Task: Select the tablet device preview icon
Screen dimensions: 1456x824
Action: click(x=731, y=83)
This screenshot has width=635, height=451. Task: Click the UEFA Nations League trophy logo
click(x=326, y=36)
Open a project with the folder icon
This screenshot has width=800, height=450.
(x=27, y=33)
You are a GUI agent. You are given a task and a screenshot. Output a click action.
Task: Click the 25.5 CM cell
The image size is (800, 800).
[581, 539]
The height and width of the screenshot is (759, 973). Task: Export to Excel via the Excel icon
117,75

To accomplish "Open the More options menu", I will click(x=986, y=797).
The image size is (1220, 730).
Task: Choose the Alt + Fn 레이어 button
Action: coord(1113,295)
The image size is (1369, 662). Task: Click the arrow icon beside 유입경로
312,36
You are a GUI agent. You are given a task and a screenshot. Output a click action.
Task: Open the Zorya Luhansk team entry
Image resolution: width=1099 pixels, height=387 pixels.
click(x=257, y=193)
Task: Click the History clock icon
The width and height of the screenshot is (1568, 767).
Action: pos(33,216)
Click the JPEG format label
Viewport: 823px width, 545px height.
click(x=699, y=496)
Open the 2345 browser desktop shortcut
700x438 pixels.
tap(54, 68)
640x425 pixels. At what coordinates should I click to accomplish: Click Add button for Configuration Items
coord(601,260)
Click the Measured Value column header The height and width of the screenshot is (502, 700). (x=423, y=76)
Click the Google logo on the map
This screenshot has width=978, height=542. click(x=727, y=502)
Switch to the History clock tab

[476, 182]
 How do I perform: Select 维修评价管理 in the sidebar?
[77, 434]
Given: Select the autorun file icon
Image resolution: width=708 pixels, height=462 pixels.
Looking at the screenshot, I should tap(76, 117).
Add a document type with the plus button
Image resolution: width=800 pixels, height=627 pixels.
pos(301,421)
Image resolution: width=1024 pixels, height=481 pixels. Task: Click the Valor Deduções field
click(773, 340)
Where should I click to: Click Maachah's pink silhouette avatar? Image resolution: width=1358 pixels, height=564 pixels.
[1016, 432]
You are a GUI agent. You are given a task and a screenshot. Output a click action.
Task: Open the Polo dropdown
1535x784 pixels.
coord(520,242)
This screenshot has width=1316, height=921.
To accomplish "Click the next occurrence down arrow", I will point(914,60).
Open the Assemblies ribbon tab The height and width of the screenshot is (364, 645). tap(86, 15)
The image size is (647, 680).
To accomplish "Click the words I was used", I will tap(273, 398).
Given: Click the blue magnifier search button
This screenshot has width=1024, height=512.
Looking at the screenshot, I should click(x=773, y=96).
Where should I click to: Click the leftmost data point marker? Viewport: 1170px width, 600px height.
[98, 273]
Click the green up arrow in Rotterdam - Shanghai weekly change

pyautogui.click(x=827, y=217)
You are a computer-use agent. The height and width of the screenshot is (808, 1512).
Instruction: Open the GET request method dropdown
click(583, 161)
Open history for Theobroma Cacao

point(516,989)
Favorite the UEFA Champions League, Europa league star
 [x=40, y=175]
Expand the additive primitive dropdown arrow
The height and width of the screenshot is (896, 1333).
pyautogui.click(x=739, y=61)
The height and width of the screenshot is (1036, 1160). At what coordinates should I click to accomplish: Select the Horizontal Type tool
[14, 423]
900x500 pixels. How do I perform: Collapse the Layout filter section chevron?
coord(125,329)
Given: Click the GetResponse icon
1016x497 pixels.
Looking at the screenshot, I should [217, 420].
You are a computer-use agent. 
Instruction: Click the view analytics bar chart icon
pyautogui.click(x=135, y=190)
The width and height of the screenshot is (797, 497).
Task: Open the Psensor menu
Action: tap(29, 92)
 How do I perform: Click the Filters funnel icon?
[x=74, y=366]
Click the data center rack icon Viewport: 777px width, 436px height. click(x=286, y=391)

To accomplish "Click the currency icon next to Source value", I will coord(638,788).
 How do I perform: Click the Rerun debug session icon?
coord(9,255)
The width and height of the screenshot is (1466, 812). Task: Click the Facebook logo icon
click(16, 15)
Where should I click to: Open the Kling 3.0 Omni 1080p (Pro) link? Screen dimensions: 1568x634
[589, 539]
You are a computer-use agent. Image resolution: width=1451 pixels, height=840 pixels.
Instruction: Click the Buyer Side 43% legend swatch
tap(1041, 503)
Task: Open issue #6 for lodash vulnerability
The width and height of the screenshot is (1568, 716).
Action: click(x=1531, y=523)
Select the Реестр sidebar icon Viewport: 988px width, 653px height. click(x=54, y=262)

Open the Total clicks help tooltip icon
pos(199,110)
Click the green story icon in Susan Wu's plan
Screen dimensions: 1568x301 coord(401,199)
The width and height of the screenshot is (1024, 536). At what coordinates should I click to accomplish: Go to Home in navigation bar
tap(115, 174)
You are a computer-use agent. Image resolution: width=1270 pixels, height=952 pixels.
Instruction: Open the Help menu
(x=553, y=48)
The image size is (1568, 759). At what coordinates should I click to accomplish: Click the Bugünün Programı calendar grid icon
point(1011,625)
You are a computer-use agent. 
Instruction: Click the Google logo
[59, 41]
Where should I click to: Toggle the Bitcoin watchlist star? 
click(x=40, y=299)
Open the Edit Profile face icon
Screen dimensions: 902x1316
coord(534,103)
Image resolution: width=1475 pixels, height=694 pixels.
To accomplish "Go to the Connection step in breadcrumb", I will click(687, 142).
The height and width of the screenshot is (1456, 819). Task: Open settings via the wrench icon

▶ **The request**
Pick out every line of the material above that contains the string "star", and copy each one in full. Case counts.

▶ **Answer to this task**
Favorite the UEFA Champions League, Europa league star
Where should I click to: Toggle the Bitcoin watchlist star? 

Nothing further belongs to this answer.